Fastfacts


Arizona Daily Wildcat
Friday, March 12, 2004

Things you always never wanted to know

  • St. Francis, who founded the Franciscan religious order in 1209, had no theological training. He was a layman, born rich. But when he gave away all his possessions and embarked on a career of charity and good deeds, his father disowned him.

  • In 1900, the U.S. Treasury showed a surplus of nearly $47 million in income over expenditures. The last time the Federal Budget was balanced was in 1969.

  • The American explorer Richard Byrd, the first man to fly over the North and South Poles, once spent five months alone in Antarctica.

  • The Parisian underground includes a system of pipes 600 miles long that furnishes compressed air to homes and businesses. It serves many purposes, but it was originally built to operate clocks and elevators.

  • In 1852, police estimated that 10,000 abandoned, orphaned and runaway children were roaming the streets of New York City.
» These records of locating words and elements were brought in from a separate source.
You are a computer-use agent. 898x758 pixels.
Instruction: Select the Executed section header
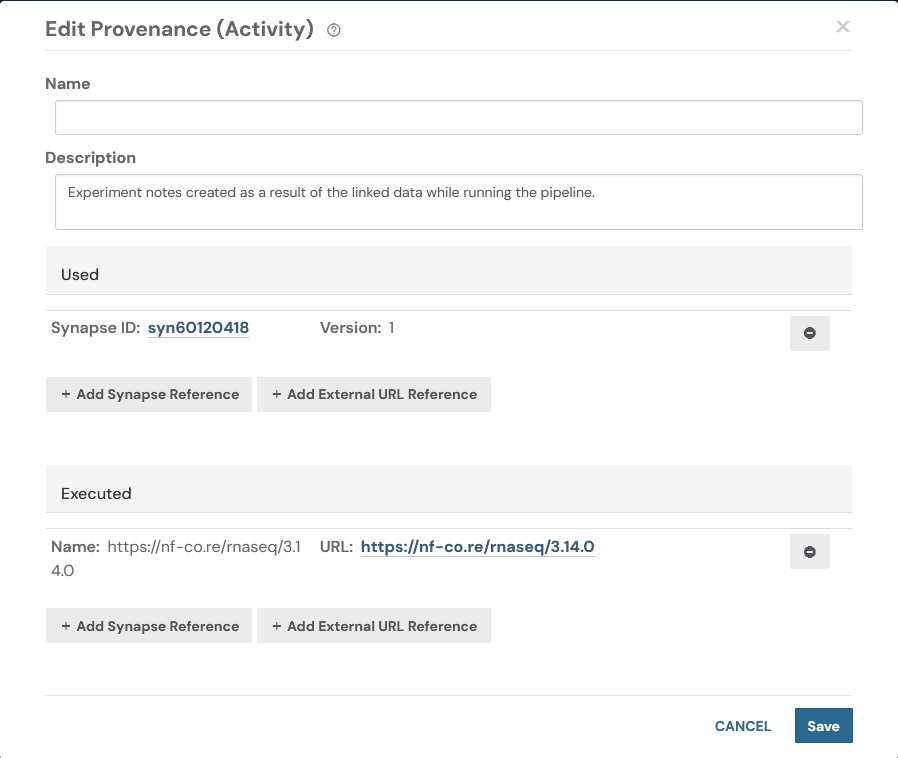point(96,493)
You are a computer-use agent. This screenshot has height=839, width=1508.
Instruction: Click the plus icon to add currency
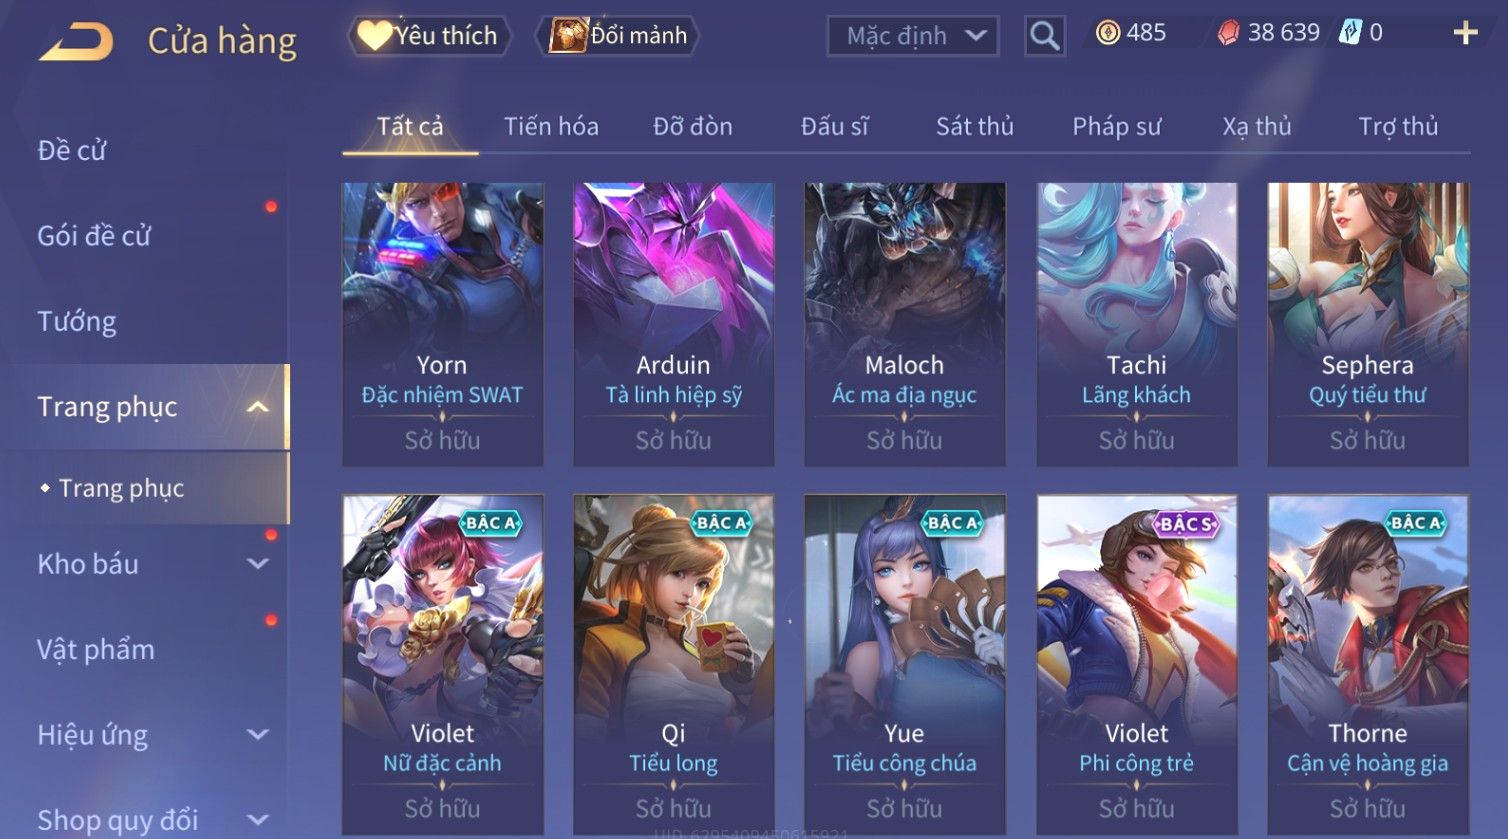[x=1465, y=34]
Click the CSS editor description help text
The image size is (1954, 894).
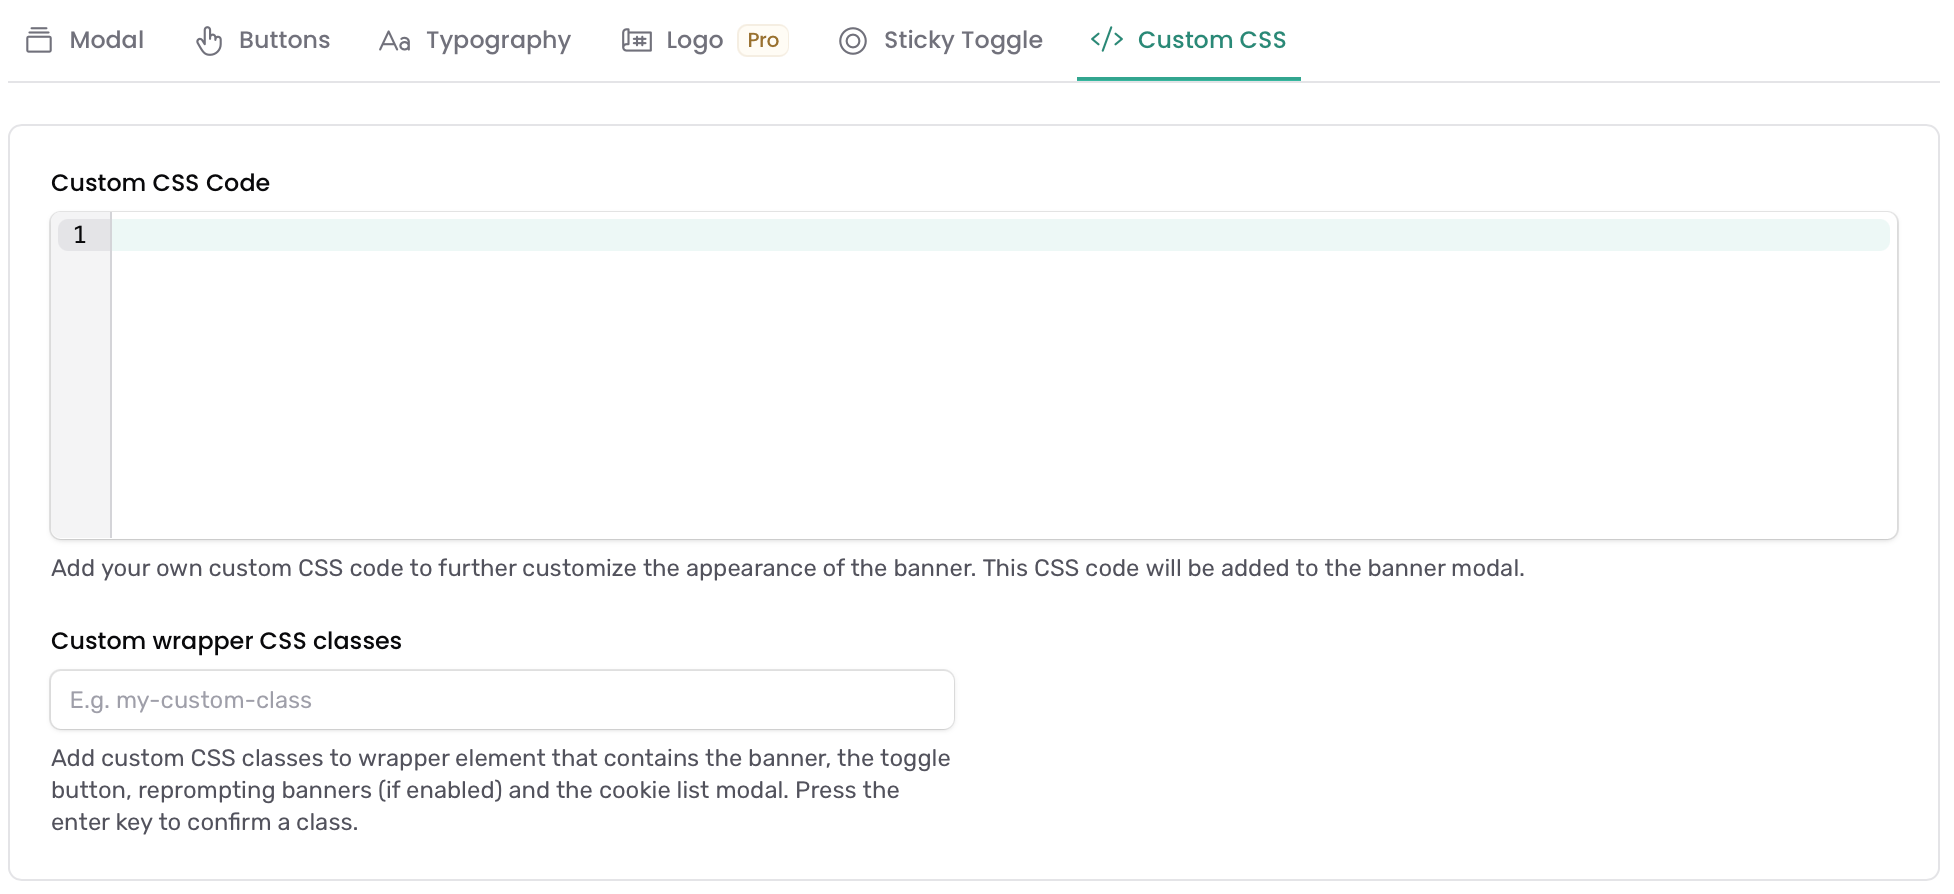coord(788,568)
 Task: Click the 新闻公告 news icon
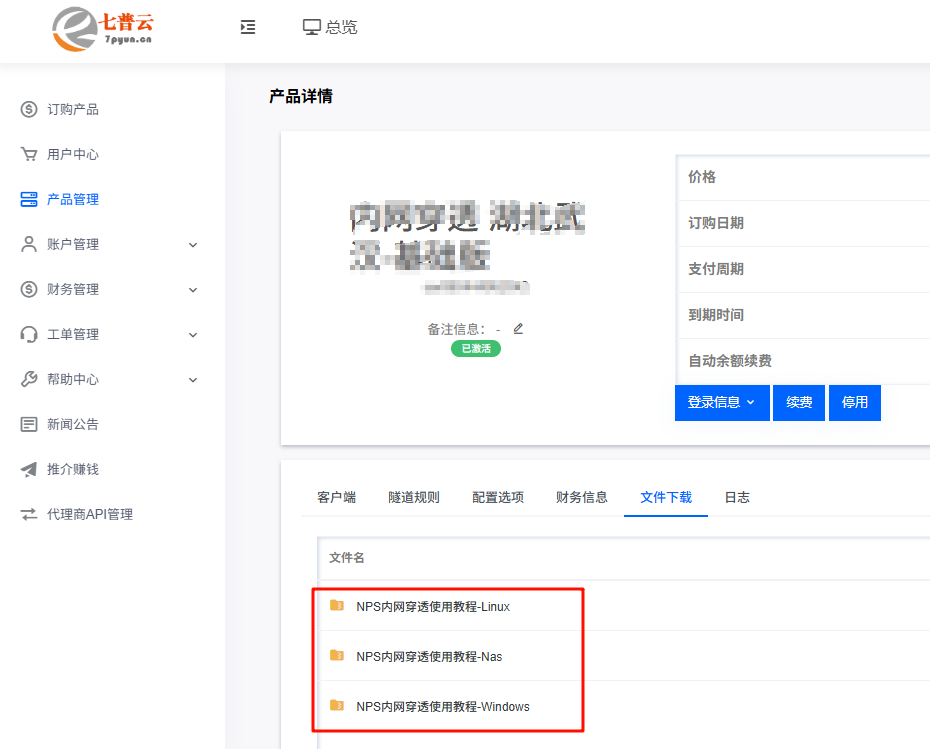(x=29, y=424)
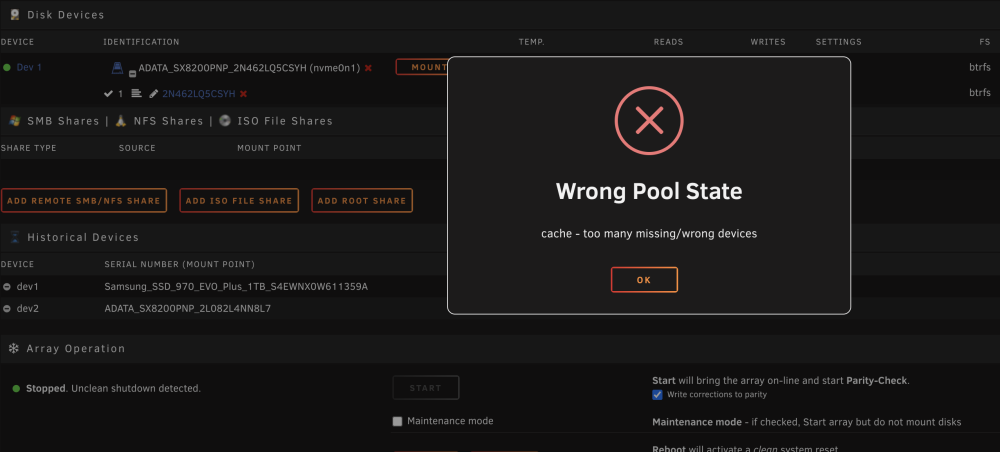Open mount point link 2N462LQ5CSYH
The height and width of the screenshot is (452, 1000).
pos(198,94)
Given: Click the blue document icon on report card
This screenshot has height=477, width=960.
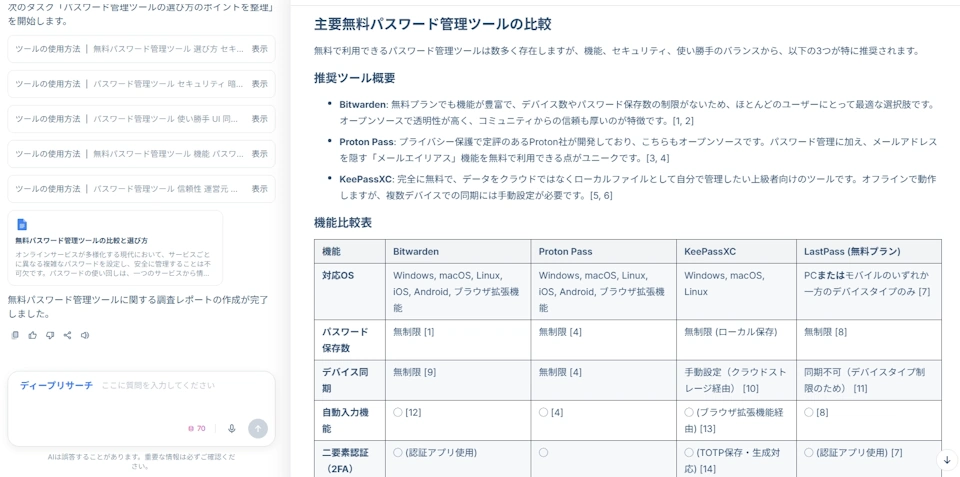Looking at the screenshot, I should (x=22, y=225).
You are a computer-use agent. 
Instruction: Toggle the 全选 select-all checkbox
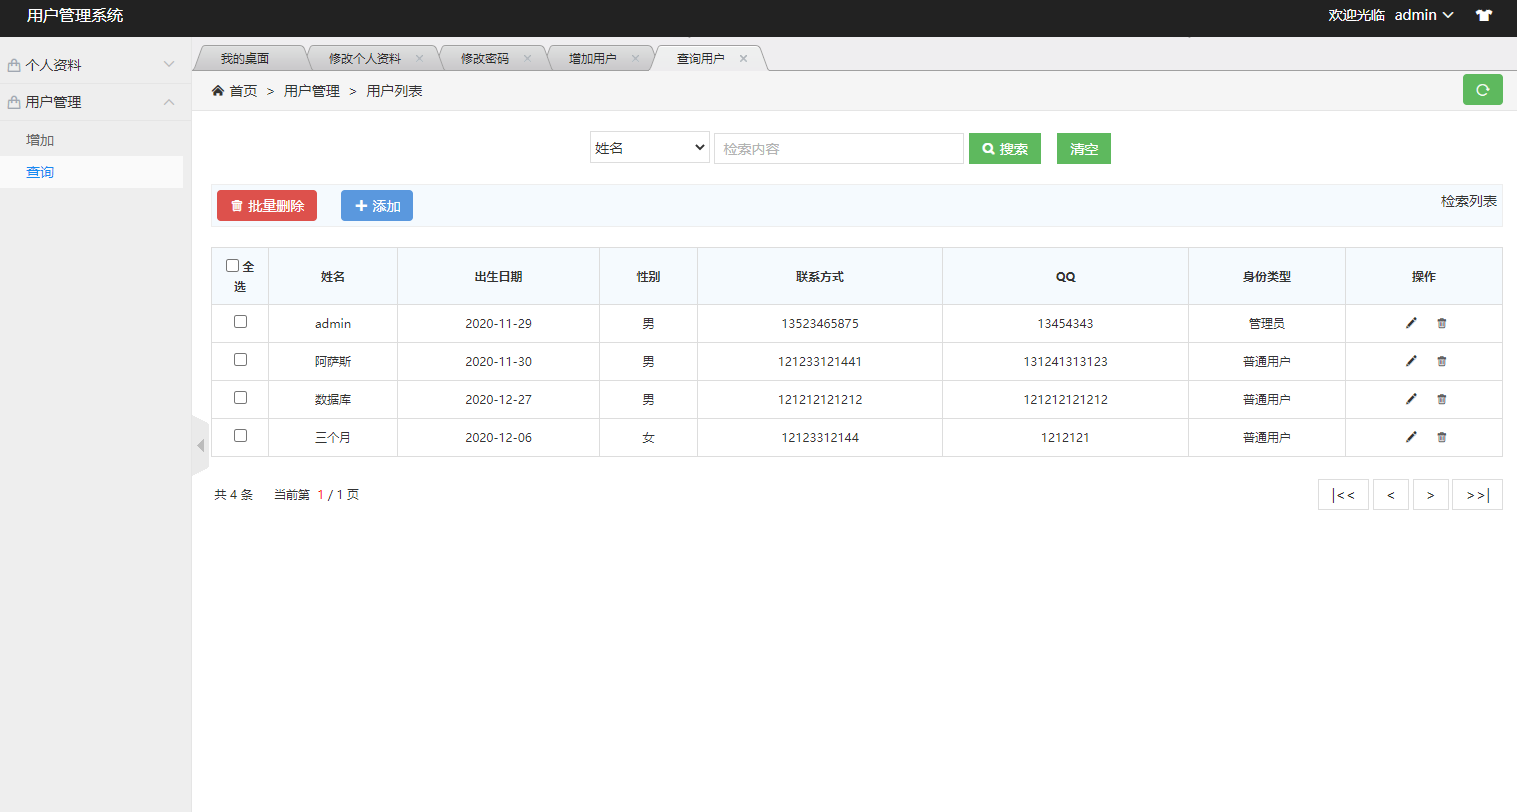(x=232, y=266)
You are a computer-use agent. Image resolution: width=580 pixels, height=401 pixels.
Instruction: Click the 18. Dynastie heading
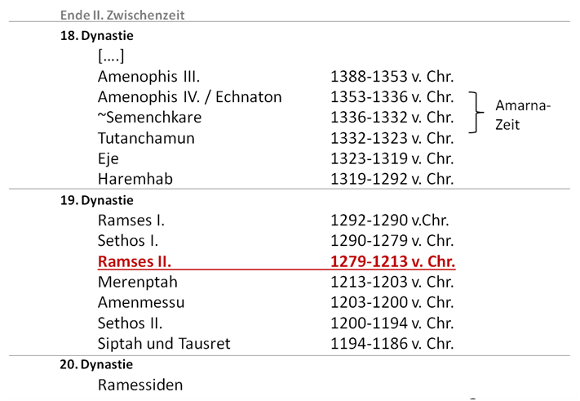point(97,36)
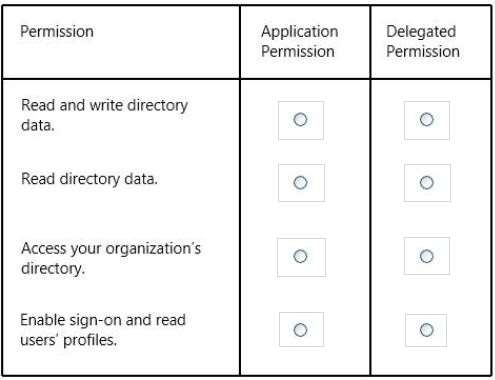Choose Application Permission for Read directory data
Screen dimensions: 495x380
[300, 182]
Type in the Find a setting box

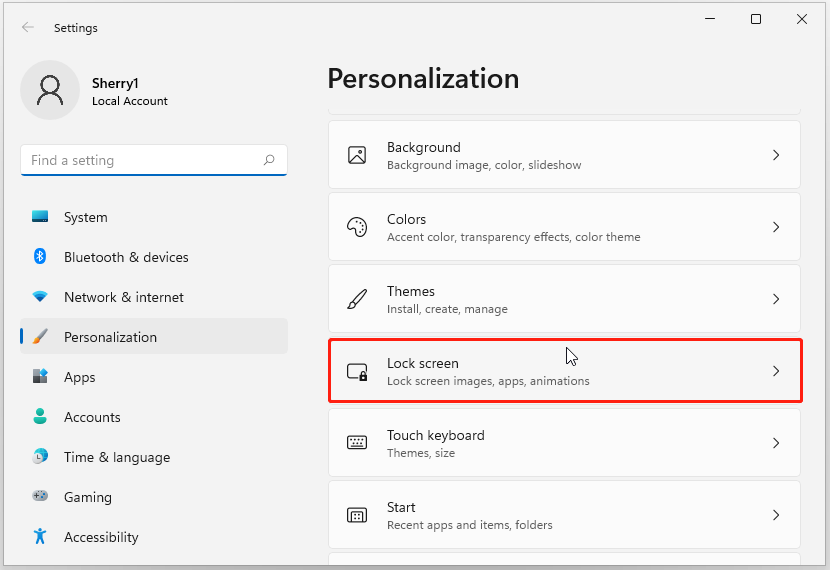coord(140,160)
  • Fra Filippo Lippi, a Carmelite monk and one of the master painters of the Renaissance, used a nun he ran off with as a model for his famous "Madonna and Child." He also wrote a racy and humorous romance.

  • "Buffalo Bill" Cody claimed he killed 4,862 bison in one season, including 69 in one day alone.

  • Between the mid-1860s and 1883, the bison population in North America was reduced from an estimated 13 million to a few hundred.